Supreme Court Homeless Camping Ban

In this Sept. 4, 2014, file photo, Boise, bike police officer Andy Johnson stops in front of an area known for homeless people.

BOISE — After the U.S. Supreme Court declined last month to hear a lawsuit questioning Boise’s ordinance against sleeping in public spaces, attorneys representing two Boise residents have asked a judge to allow them to work with city lawyers to decide how police should enforce the law in the future.

Howard Belodoff, an attorney representing the remaining two of the original six Boise residents who claim they were cited for sleeping in public between 2007 and 2009, filed a brief Monday asking the judge to order a settlement conference.

The judge in the lawsuit between the city and the residents had ordered attorneys to file briefs in which they offered their opinion on what the next steps in the case should be. During that proposed conference, Belodoff wrote, attorneys should hammer out the particulars of what enforcement of Boise’s camping ordinance will look like in the future.

Right now, Boise’s law is governed by the September 2018 decision from the 9th Circuit Court of Appeals, in which judges wrote the city could not make it illegal for people to sleep outside if all beds in the city’s shelters were full.

Attorneys representing the six Boise residents argued the ordinance violated the 8th Amendment protection against cruel and unusual punishment, and the circuit court agreed it did if officers wrote tickets for people sleeping outside when there was no room in shelters. Because the U.S. Supreme Court declined to hear the case, the decision remains the controlling interpretation of the city’s law.

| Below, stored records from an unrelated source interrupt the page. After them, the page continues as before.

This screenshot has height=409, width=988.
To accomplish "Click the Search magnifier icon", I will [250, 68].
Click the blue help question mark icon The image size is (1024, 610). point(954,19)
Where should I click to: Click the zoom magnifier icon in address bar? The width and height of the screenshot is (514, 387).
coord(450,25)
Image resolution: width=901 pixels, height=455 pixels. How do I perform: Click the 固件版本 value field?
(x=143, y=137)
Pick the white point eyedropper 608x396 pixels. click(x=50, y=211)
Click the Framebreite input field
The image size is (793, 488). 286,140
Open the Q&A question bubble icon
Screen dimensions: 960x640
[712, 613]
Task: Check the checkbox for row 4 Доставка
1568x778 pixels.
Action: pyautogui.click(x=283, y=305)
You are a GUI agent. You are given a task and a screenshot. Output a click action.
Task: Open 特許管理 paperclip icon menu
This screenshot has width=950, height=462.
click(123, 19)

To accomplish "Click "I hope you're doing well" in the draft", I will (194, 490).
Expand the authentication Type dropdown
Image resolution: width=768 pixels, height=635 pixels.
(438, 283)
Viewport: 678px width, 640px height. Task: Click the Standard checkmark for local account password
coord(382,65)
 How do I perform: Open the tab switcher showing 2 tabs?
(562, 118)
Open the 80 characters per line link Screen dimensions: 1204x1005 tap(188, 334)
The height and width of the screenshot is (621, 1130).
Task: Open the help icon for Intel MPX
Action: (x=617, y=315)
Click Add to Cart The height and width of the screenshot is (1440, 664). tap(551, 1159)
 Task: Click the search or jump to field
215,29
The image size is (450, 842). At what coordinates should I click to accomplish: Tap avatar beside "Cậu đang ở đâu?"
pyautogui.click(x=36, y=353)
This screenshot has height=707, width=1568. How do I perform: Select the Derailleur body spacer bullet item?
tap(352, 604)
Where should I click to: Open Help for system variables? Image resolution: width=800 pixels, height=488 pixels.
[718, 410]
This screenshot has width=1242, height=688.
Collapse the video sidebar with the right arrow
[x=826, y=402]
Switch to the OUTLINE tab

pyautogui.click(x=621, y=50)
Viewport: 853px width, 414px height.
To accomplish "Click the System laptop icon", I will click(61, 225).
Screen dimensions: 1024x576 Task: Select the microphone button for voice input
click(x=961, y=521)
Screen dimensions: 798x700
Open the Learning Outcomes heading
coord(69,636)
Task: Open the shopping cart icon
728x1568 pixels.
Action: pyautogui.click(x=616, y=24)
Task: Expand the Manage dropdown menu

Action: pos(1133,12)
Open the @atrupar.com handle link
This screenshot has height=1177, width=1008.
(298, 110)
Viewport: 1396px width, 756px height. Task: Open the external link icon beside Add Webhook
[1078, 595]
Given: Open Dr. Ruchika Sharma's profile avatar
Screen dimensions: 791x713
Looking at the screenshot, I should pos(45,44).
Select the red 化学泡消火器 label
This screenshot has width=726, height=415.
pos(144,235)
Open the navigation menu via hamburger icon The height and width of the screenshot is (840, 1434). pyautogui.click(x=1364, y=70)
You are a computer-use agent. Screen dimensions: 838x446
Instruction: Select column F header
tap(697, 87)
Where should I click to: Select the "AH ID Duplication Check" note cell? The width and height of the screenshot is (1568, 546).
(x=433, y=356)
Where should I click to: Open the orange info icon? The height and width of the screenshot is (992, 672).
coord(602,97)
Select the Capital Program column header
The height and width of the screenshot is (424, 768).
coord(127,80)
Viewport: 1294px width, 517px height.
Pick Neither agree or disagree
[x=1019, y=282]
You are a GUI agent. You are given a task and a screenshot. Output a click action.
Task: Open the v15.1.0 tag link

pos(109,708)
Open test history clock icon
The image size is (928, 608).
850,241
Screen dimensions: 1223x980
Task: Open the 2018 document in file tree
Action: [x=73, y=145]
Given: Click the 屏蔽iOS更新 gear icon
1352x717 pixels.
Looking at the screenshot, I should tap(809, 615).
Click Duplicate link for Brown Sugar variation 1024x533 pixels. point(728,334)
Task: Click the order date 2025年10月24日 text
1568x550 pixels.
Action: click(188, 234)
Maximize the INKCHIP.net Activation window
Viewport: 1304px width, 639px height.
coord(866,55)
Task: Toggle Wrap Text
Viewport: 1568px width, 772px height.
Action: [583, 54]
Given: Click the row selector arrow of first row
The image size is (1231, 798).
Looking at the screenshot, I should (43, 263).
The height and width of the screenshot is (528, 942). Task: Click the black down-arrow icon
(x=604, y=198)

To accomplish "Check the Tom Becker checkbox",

But even after 10 years of litigation, “practical questions remain with respect to what steps (city officials) plan to take in order to ensure that (the city’s) enforcement of the ordinances complies with the law,” Belodoff wrote in Monday’s brief.

“For instance, the 9th Circuit’s opinion recognizes that (the city’s) existing shelter protocol does not account for situations in which one or more of Boise’s shelters is not at capacity, but individuals are turned away for reasons other than shelter capacity, such as for exceeding stay limits,” according to the document.

The conference, Belodoff wrote, could streamline the effort to resolve the case and save court time.

Even though the 9th Circuit Court of Appeals decided many of the questions about how the 8th Amendment affects Boise’s law, some gray areas remain, he wrote. He posited a hypothetical situation in which Boise’s Interfaith Sanctuary was full, and a person had been denied admission to a Boise Rescue Mission facility “for reasons other than shelter capacity.”

The question was, Belodoff wrote, if that person would have “a credible risk of being issued a citation” in such a situation.

Boise’s interim Police Chief Mike Masterson told the Idaho Press in December officers only cite people sleeping outside when there is room in Boise’s shelters. By mid-December, he said, officers had written seven such citations in 2019.

In his own brief also filed Monday, Brady Hall, the attorney representing the city, wrote that, “the City’s ordinances and their application to the remaining Plaintiffs is constitutional,” and that there was no need for further litigation.

“To the contrary, the 9th Circuit affirmed the dismissal of the vast majority of Plaintiffs’ claims,” Hall wrote. “The ball is in Plaintiffs’ court to identify what cognizable claims, if any, they are willing and able to advance at this time.”

The case has a hearing scheduled for Wednesday in federal district court, where it began. At that hearing, according to the court docket item, attorneys will focus on “discussing and clarifying the remaining issues and reaching agreement upon the form of a scheduling order for this case going forward.”